Using the records below, output the stretch that opens with the line containing "Shop (67, 126)" and closes with the line containing "Description [tab] (41, 636)", exactly and including both lines, with nothing more.

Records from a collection
>>>>>

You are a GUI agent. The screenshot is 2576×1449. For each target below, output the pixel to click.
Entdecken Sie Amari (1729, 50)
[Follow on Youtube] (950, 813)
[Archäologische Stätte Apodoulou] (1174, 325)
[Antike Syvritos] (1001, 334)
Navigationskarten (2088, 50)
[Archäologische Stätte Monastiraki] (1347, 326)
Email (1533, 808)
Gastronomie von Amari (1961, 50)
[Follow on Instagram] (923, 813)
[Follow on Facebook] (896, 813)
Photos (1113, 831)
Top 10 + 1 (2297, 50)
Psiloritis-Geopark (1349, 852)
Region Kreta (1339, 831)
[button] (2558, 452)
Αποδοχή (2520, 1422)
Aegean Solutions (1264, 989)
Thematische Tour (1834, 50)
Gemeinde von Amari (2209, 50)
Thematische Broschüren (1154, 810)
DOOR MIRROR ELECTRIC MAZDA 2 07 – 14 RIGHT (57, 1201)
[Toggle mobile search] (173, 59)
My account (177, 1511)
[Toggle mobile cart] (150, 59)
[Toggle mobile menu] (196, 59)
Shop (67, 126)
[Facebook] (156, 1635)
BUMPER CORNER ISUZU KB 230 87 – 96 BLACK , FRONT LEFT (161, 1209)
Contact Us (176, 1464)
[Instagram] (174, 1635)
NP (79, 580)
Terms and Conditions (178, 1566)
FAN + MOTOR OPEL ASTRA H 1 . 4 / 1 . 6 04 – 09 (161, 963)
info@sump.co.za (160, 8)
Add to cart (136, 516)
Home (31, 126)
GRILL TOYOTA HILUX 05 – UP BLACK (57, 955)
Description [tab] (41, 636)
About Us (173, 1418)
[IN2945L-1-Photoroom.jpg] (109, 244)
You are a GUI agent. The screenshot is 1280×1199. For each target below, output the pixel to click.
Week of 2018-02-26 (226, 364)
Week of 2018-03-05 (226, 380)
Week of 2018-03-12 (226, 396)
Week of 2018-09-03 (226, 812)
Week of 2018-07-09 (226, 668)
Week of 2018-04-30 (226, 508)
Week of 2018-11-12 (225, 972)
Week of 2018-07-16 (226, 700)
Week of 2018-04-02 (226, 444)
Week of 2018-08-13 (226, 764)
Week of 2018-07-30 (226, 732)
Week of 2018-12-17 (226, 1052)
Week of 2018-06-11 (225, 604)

<<<<<

> _Worked solution_:
Shop (67, 126)
[Facebook] (156, 1635)
BUMPER CORNER ISUZU KB 230 87 – 96 BLACK , FRONT LEFT (161, 1209)
Contact Us (176, 1464)
[Instagram] (174, 1635)
NP (79, 580)
Terms and Conditions (178, 1566)
FAN + MOTOR OPEL ASTRA H 1 . 4 / 1 . 6 04 – 09 (161, 963)
info@sump.co.za (160, 8)
Add to cart (136, 516)
Home (31, 126)
GRILL TOYOTA HILUX 05 – UP BLACK (57, 955)
Description [tab] (41, 636)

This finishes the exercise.